Essentially the individual traders are contributing to the returns generated from a momentum-based investment strategy. Basically, stocks that have the greatest ownership by individuals as opposed to institutions tend to show the strongest profits in response to momentum trading strategies.
Now, if it were the case that individuals contributed to momentum returns by behavioral biases, we would expect to see stocks with low volume - which would be more likely to be held by individuals - to exhibit stronger momentum returns. This is exactly what the data shows.
Basically, if you are going to buy momentum stocks, you want to buy those that are owned primarily by individuals as opposed to institutions. The straight-forward reason is that individuals are more governed by their psychology than institutions. As a result, individuals tend to become more risk averse when a stock rises in price and are likely to sell too early. This means that those stocks that have appreciated dramatically in price over the past months are poised to go even higher as they have been unduly sold by individuals who have become risk averse.
Additionally, there is good evidence that over the past seventy years, momentum strategies seem to work much better in periods of economic expansion.
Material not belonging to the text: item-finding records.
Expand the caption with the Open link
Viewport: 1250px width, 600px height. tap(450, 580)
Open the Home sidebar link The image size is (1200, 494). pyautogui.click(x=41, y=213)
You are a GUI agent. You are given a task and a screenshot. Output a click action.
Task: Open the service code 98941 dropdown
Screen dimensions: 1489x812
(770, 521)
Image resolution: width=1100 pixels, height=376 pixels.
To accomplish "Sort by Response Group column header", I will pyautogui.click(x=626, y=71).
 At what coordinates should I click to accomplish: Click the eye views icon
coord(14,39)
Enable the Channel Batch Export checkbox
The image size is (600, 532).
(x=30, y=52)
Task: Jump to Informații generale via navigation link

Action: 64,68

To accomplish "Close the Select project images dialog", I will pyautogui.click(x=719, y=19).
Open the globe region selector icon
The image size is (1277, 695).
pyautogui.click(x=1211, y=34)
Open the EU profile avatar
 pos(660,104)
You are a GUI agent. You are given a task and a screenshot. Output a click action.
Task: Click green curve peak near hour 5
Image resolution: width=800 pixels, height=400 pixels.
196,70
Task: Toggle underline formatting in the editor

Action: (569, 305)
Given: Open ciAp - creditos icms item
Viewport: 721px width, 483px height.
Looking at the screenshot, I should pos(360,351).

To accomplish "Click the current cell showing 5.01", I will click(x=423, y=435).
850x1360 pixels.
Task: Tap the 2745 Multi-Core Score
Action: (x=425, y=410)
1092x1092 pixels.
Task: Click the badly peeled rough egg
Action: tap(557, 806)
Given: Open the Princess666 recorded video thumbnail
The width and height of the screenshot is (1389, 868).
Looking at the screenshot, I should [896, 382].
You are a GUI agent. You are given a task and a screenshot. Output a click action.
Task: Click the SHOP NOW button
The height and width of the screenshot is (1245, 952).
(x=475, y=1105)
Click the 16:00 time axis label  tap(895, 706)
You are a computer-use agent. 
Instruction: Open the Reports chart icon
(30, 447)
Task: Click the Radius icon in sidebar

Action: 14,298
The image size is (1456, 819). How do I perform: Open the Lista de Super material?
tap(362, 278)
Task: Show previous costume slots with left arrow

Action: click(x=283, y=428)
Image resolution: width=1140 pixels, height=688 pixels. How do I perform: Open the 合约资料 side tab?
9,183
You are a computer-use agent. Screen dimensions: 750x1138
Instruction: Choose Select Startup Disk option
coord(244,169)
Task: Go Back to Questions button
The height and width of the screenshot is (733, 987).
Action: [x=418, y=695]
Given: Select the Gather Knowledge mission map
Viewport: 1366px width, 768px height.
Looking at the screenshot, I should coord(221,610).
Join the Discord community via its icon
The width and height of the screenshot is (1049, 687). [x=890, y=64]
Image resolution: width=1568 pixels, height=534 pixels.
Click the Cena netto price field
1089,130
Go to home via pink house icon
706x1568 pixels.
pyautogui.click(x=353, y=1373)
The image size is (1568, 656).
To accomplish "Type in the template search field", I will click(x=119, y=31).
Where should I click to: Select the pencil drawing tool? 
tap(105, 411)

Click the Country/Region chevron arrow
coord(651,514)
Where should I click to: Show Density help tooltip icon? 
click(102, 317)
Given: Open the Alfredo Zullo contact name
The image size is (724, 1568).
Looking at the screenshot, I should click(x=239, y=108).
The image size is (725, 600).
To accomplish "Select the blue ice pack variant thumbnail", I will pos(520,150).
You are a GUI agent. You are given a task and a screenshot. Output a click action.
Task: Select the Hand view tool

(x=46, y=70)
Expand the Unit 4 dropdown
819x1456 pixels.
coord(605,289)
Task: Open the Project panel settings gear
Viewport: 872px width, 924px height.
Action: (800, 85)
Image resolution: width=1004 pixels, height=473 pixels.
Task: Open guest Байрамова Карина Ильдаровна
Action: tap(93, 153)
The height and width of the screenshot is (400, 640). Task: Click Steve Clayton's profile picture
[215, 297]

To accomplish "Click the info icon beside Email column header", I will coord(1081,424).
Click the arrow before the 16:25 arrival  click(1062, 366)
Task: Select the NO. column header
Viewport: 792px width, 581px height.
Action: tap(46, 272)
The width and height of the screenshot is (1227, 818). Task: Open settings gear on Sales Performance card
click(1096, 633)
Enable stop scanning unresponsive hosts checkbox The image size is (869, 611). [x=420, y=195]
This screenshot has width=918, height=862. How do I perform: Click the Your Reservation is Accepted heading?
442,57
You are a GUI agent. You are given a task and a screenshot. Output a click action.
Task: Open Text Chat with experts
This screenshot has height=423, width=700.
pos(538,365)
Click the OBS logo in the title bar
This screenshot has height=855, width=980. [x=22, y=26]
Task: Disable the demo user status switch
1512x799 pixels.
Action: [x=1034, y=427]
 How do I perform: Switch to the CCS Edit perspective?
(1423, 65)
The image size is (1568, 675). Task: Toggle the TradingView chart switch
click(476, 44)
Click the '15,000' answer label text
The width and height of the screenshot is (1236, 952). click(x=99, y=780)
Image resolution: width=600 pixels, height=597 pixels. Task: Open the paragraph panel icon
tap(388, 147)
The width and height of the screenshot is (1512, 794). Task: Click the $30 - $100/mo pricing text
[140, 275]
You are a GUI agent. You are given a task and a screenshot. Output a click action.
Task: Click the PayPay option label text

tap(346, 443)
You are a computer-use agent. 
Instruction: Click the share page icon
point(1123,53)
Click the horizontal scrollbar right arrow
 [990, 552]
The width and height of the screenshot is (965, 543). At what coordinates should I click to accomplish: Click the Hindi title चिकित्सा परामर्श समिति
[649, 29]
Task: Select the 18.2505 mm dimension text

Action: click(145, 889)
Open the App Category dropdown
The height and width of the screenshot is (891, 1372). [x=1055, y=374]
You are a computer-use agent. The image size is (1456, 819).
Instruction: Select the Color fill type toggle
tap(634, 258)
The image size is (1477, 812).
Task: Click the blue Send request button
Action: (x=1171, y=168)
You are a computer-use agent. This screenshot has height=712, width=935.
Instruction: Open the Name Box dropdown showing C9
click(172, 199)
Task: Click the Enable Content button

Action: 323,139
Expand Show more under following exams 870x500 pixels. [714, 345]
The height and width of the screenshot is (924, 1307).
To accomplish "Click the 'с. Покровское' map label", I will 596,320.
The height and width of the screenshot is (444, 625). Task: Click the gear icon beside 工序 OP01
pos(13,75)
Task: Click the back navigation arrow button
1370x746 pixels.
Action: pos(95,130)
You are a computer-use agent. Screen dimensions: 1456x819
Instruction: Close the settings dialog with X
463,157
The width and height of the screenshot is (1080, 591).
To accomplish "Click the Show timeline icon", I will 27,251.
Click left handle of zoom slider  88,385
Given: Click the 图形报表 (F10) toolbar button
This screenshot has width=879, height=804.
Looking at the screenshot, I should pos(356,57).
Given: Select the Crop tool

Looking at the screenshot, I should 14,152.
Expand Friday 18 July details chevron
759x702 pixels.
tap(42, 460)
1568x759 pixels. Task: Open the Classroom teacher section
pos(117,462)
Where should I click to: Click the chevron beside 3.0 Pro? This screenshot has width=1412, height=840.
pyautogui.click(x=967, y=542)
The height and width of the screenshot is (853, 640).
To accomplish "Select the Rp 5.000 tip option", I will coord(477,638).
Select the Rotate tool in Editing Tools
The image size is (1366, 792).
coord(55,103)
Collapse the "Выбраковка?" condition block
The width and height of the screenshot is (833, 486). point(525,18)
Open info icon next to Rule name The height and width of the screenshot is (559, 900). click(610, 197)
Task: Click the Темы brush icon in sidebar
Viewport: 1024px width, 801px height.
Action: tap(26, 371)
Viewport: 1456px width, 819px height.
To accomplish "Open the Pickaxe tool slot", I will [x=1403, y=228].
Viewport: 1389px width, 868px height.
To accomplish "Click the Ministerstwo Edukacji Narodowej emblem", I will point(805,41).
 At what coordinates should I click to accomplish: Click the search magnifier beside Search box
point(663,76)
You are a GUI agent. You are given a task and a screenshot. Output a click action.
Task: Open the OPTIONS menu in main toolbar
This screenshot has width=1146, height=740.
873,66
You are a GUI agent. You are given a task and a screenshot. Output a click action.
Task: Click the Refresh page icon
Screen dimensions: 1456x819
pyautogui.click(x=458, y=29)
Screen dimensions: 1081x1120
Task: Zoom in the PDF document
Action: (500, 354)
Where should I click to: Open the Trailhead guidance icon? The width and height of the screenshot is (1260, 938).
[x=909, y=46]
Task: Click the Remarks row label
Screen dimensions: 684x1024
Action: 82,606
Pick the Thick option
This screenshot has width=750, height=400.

Generally speaking, momentum strategies do not work well during recessions and at the turning points when the economy shifts from an expansionary phase to a recessionary phase or vice versa.
If you take a step back and think about it, this makes logical sense. During an expansion, the stocks exhibiting the most momentum will be those which are benefiting the most from the expansion. These stocks will tend to be the most cyclical stocks, and those that will be hit the hardest if the expansion disappoints and the economy begins to contract. Keeping that in mind, if you are going to employ a pure momentum strategy, you must always keep one eye on the economy. If there is a whiff of a recession, you need to be transitioning to more of a value-driven strategy.